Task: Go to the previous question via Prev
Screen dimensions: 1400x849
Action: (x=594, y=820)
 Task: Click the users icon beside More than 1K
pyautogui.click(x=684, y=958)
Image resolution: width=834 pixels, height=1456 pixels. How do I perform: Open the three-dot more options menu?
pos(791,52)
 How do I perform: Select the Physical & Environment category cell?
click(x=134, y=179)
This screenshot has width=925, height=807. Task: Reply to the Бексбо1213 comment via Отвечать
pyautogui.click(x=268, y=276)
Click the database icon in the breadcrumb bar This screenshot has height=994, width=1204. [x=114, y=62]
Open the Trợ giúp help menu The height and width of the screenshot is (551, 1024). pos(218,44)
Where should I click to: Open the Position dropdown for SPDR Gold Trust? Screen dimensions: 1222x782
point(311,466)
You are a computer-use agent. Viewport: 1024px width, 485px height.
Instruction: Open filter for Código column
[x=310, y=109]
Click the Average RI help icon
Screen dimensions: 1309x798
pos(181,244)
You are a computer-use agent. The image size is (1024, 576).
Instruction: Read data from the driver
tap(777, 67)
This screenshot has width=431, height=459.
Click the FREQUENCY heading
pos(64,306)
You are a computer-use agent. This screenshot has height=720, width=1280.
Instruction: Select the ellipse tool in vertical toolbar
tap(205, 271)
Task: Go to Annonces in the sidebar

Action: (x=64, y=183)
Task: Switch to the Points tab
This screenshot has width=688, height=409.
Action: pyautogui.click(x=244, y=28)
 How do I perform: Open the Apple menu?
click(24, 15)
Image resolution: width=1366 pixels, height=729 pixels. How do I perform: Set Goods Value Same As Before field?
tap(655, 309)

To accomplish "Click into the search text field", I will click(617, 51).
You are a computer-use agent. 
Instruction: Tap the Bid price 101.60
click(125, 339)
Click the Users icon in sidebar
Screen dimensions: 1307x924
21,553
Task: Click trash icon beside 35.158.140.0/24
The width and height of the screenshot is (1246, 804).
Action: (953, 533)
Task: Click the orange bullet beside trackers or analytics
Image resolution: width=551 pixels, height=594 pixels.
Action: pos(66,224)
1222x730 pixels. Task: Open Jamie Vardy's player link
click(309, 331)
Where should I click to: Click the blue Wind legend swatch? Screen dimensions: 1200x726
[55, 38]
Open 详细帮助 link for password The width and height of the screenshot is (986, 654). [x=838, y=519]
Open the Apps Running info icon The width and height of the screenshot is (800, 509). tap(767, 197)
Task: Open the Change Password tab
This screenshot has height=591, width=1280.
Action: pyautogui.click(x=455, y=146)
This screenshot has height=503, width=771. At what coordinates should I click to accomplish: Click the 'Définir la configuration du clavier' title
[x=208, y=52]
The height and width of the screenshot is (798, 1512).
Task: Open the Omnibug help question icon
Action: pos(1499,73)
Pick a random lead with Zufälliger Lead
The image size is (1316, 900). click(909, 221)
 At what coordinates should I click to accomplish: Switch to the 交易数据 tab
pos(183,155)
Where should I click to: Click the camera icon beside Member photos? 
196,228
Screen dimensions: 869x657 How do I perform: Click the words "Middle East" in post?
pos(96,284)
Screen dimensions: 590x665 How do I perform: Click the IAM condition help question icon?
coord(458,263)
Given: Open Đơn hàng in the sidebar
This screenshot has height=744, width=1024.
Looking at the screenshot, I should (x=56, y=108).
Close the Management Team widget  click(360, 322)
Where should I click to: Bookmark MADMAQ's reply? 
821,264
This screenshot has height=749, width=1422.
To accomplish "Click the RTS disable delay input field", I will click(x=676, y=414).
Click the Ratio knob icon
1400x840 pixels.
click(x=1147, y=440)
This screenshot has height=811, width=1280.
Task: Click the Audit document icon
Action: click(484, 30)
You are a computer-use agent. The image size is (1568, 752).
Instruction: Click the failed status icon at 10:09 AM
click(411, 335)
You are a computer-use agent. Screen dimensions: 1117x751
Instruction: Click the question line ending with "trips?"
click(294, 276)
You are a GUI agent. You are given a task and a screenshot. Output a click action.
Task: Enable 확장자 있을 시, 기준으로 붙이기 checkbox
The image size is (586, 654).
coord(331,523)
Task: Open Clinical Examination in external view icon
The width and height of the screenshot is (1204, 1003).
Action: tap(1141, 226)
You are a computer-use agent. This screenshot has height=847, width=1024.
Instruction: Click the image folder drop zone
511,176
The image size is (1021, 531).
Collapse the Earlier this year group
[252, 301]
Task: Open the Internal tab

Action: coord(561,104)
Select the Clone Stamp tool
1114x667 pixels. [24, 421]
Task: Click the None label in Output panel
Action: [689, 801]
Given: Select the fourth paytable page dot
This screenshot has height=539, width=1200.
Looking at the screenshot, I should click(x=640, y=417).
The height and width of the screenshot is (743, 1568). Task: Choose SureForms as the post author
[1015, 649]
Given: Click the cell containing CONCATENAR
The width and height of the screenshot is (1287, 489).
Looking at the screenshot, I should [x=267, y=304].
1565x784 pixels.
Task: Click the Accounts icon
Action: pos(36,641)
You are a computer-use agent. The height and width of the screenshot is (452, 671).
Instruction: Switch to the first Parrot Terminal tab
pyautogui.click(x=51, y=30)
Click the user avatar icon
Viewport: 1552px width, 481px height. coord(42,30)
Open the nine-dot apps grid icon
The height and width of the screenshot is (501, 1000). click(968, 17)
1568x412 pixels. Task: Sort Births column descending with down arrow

———

> **WORK ORDER**
Word for word, reproduce the lines of the listing from the first one through the line containing "You are a computer-use agent. Viewport: 1024px", and no more.

> **SOLUTION TO THE PROBLEM**
Task: Go to the previous question via Prev
Screen dimensions: 1400x849
Action: (x=594, y=820)
 Task: Click the users icon beside More than 1K
pyautogui.click(x=684, y=958)
Image resolution: width=834 pixels, height=1456 pixels. How do I perform: Open the three-dot more options menu?
pos(791,52)
 How do I perform: Select the Physical & Environment category cell?
click(x=134, y=179)
This screenshot has width=925, height=807. Task: Reply to the Бексбо1213 comment via Отвечать
pyautogui.click(x=268, y=276)
Click the database icon in the breadcrumb bar This screenshot has height=994, width=1204. [x=114, y=62]
Open the Trợ giúp help menu The height and width of the screenshot is (551, 1024). pos(218,44)
Where should I click to: Open the Position dropdown for SPDR Gold Trust? Screen dimensions: 1222x782
point(311,466)
You are a computer-use agent. Viewport: 1024px width, 485px height.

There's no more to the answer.